Dear Northern People (and yes, we really do call you "Yankees" behind your back, but we mean it in the nicest way possible),
It would appear that many of you are beginning to desire to add the word "y’all" to your vocabulary. I do not blame you. It is an excellent word, rich in culture, and full of practical application. And we Southerners are gracious (MY STARS, we are gracious). We will share this word with you happily, because we feel should not be discriminated against just because you did not have the good sense to be born in God’s Country.
So by all means, take our word "y’all" and use it with pride. You are just as welcome to it as you can be. But please, please, use it properly. An improper "y’all" use is just a slap in the face of all we hold dear, and we cannot bear it. Here is what you need to know:
1. "Y’all" is never, ever, ever, EVER singular. It must refer to a group. If you refer to one person as y’all, then, I’m sorry, but we can hear your Yankee-ness loud and clear.
2. Even if you have a thick New York accent, you must attempt to say "y’all" with a southern accent. "Y’all" spoken with a northern accent just does not work. Go ahead, throw yourself into it: YA-A-A-AWL. Please pronounce every one of those A’s.
3. You may hear your Southern friends say "all y’all". This is perfectly acceptable for native Southerners. If you are a transplant, tread carefully. In order to pull off "all y’all", you have to have some heritage behind you.
4. Conversely, do NOT use "y’all guys." It is just wrong. And when you leave the room we will laugh at you, but we will be sure to tack on a "bless his heart" at the end.

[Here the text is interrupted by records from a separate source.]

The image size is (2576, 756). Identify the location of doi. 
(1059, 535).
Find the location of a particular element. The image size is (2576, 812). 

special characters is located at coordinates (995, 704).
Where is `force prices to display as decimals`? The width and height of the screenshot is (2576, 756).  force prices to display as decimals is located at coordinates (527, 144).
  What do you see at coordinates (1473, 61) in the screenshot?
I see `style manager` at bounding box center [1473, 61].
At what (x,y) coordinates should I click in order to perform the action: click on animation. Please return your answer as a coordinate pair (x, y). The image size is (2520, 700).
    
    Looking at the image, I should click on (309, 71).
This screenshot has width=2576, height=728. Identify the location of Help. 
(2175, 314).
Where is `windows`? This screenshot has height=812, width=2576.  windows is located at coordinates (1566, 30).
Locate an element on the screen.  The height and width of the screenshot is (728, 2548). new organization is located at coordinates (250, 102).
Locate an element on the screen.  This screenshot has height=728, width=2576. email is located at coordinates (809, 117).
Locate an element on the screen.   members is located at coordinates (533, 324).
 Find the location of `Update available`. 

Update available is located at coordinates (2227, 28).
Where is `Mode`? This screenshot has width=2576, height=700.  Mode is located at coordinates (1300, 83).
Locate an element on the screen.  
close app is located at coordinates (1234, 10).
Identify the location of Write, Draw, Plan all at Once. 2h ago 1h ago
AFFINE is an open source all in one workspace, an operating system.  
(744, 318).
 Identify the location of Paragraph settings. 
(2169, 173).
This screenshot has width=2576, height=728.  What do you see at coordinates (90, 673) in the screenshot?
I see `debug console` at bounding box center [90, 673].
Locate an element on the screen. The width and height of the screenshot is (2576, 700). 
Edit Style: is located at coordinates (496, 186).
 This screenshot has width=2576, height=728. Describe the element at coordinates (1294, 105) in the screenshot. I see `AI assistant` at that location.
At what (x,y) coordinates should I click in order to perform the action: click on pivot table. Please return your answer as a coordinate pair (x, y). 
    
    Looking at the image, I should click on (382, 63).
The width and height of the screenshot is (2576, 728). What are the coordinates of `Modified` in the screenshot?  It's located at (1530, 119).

5. Let us discuss the spelling. "Y’all" is a contraction of "you" and "all". Therefore, the apostrophe MUST go in the place of the "ou". It is "y’all". Not "ya’ll".
6. Be prepared. If you adopt our fine word and go back home to your northern friends and family, they will give you great grief for sounding like a hillbilly. Bear up, my friend–it is a burden we Southerners have borne for years. Be comforted that your new word brings with it the brilliant heritage of Faulkner and O’Connor. And also cheese grits.